The toilet is working every day of the year, even if you are unaware of it.
Yes, that’s right the toilet is always working. The toilet tank is made up of various components that allow water to fill, water to pass, and water to stay.
Toilet Fill Valve
The various components direct water to fill the tank with water and is known as the fill valve. The component used in the toilet tank that controls the level of water that the fill valve allows to enter is known as a float and connects to the fill valve.
Older toilets utilized a float mechanism that consisted of a metal rod with a metal or plastic ball fixed to the end of the rod that pushed a button at the top of the fill valve to open and close the fill valve. The fill valve also contains a device known as a vacuum breaker that prevents the water from being siphoned from the toilet tank back into the potable water system and is above the water level in the toilet tank.

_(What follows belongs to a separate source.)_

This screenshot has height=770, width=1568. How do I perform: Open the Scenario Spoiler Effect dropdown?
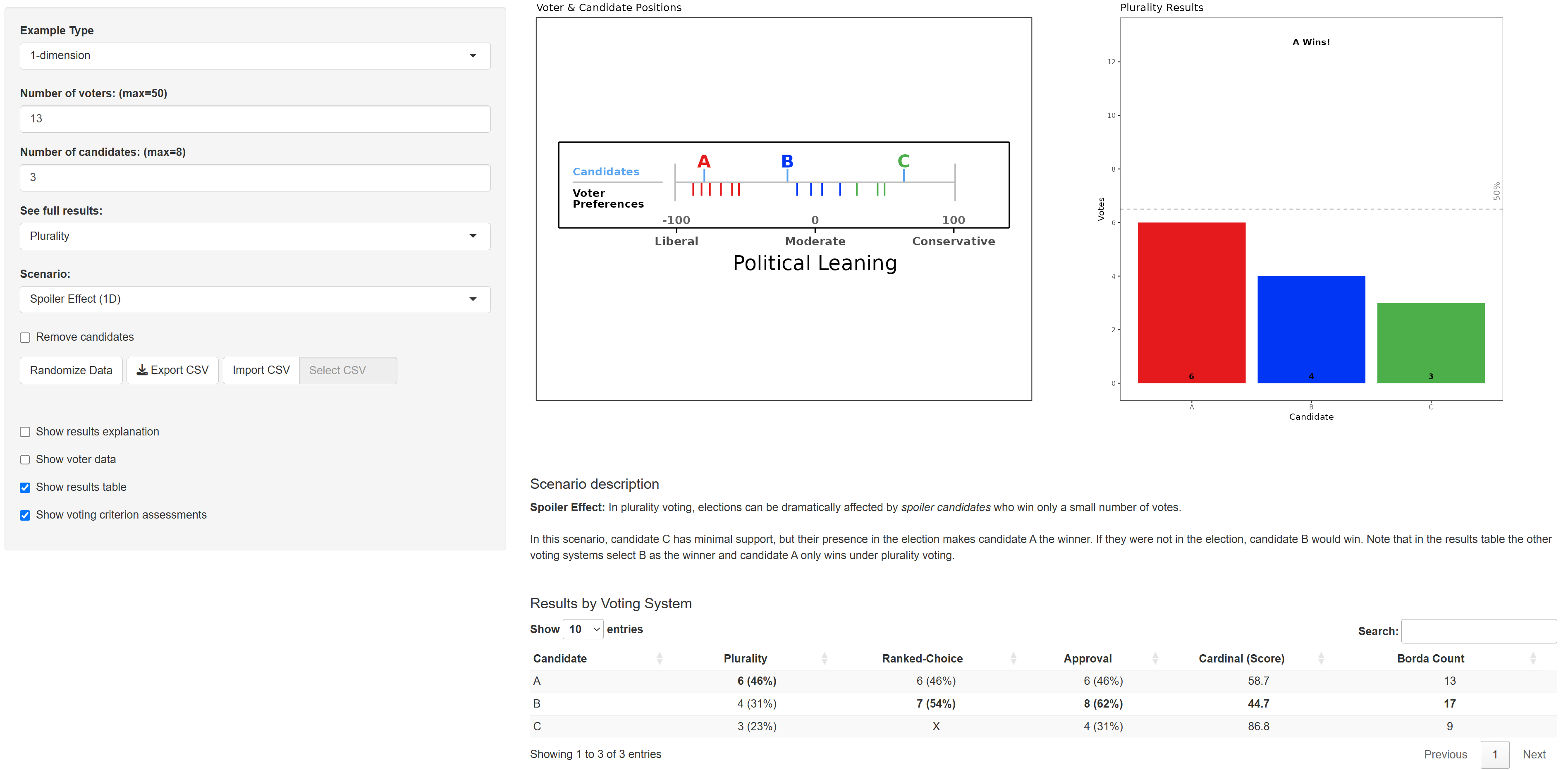click(254, 299)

The component that serves as a form of tank overflow is known as the trap primer. The trap primer tube is connected to the fill valve and allows water to fill the trap while the tank is filling. This component also acts as a vent to allow air to enter the flush valve as the toilet flushes. The component that is used to flush the toilet is the same component that acts as a vent.

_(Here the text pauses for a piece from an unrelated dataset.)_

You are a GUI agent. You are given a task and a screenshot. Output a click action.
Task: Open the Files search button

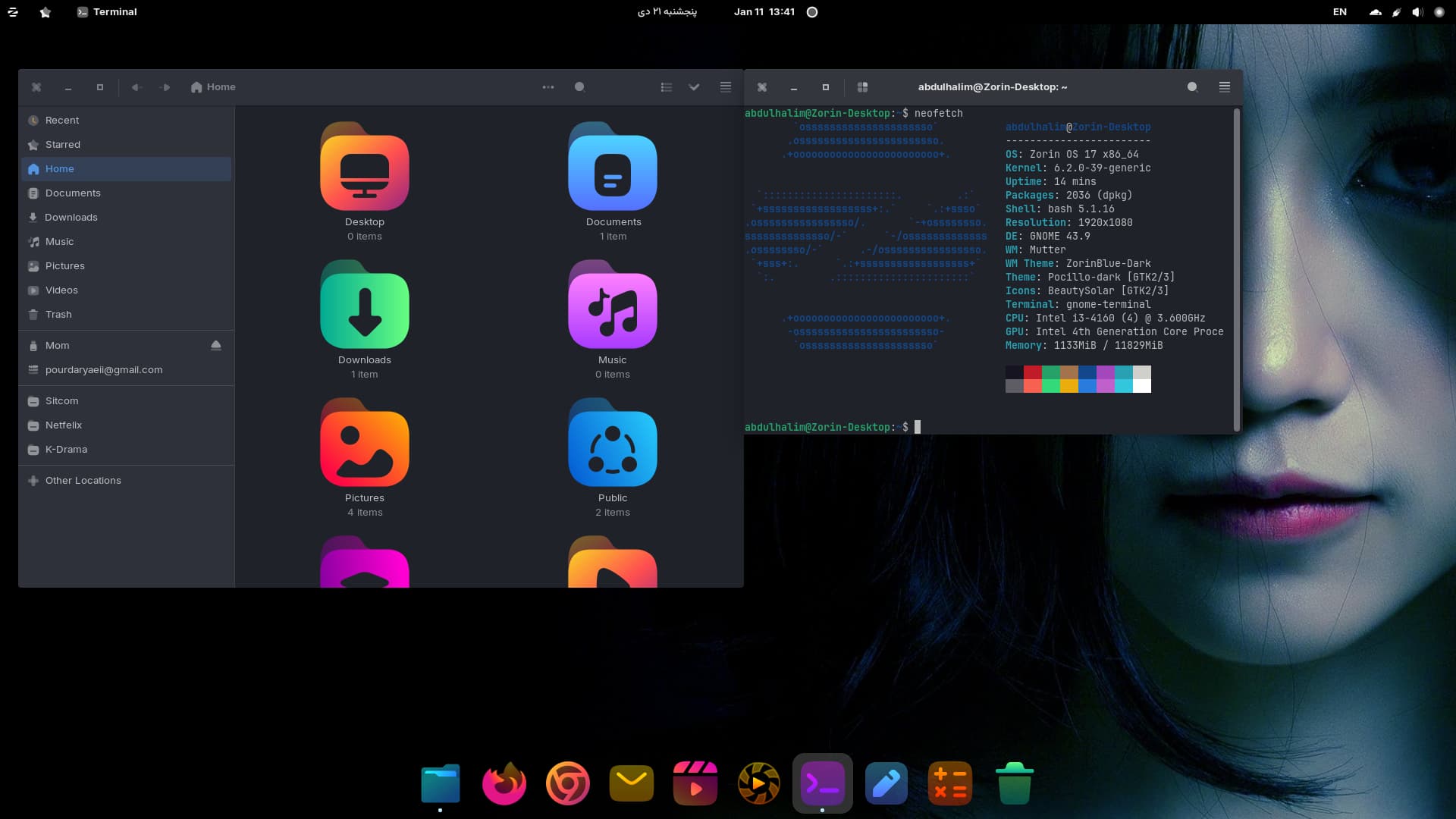click(579, 87)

The device that directs the proper amount of water to travel from the tank to the bowl is known as the flapper. The flapper is designed to follow the water down as it drains into the bowl and closes the flush valve. As the water from the toilet tank fills the toilet bowl the toilet flushes and all the water in the bowl drains or leaves the toilet bowl.
Slow Flushing Toilets
Slow flushing toilets can be a result of mineral build up in the toilet bowl and the passages that allow water and air to travel.

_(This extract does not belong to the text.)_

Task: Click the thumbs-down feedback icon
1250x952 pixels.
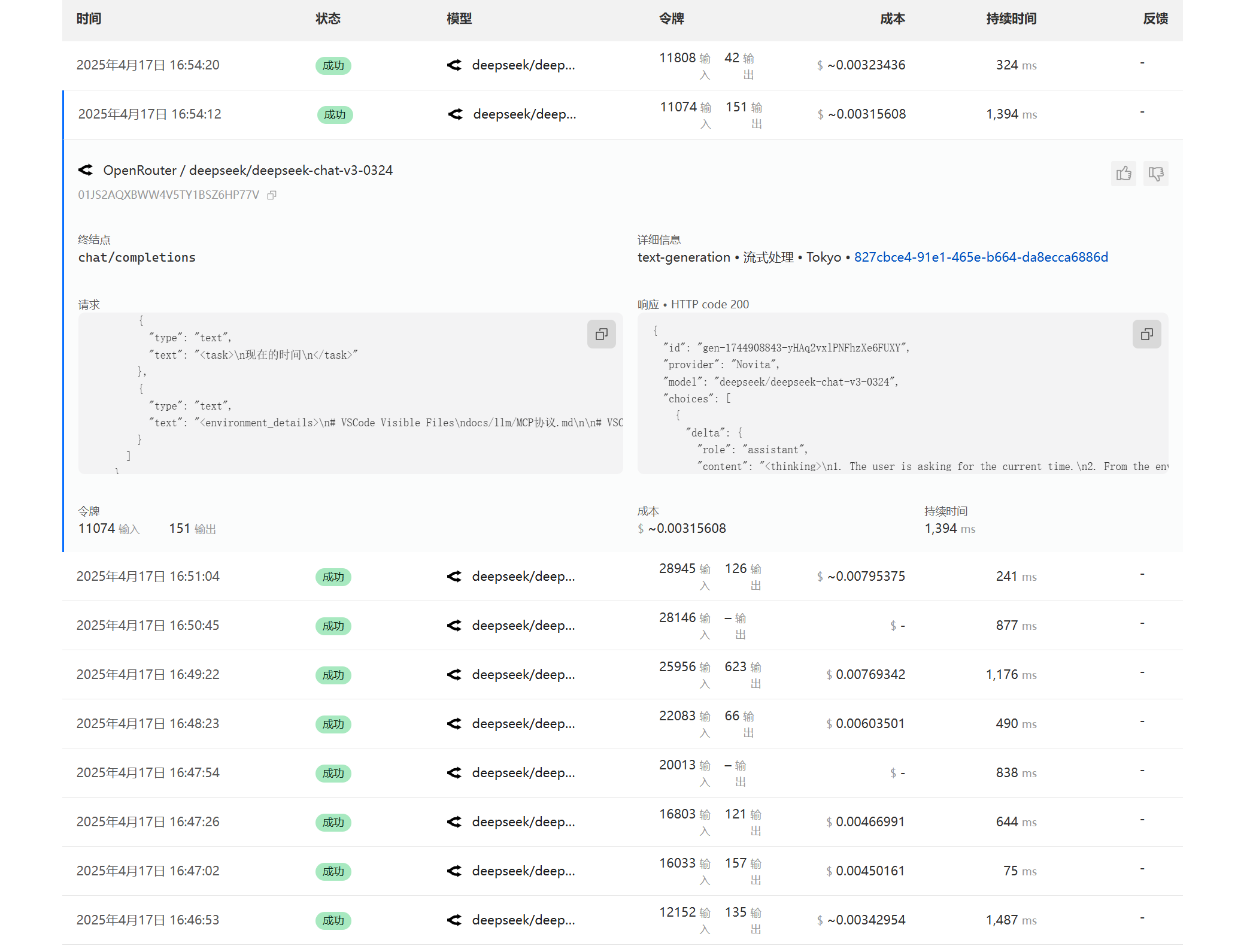Action: 1155,174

Clogging toilets can be a result of worn trap ways and even build up in the toilet trap way that reduces the size of the trap way.
Better or Worse Toilets
The difference between toilets making them better or worse is the diameter of the trap way. The bigger the trap diameter the more likely your stool will make it through. Most toilets have glazed trap ways to provide a smooth surface for the solids to slide through, however small trap ways allow your stool to sand the glazing off after years of different stool rubbing their way through the trap. Larger poops require larger traps to pass through, however that is not how toilets are sold. Most cheap toilets are trap sizes 2” and the more expensive toilets are 2 1/8” trap way. The larger trap way allows for a better experience from your toilet and is less likely to clog due to large loads. Also, the movement of the water through the bowl as Kohler calls Class 5 or Toto Tornado more effective flushing system.
Flush System Type
The flush system refers to the type and size of the flush valve. These higher-quality toilets also have larger flush valves to allow water to move through much faster at a larger volume than the older toilets do. The dual flush toilets reduce the amount of water that is flushed by controlling the flush valve flapper to allow less water to pass through to the bowl.
Low Consumption Toilets
Low consumption toilets work better than older toilets because the water moves from the tank to the bowl pushing the waste through the trap way faster and at a larger volume. Toilets with smaller flush valves start to have problems because the water does not move through the toilet as efficiently as before. The years of mineral build-up slows the water causing a weak flush. The glazing begins to wear off and the toilet begins to clog after years of use.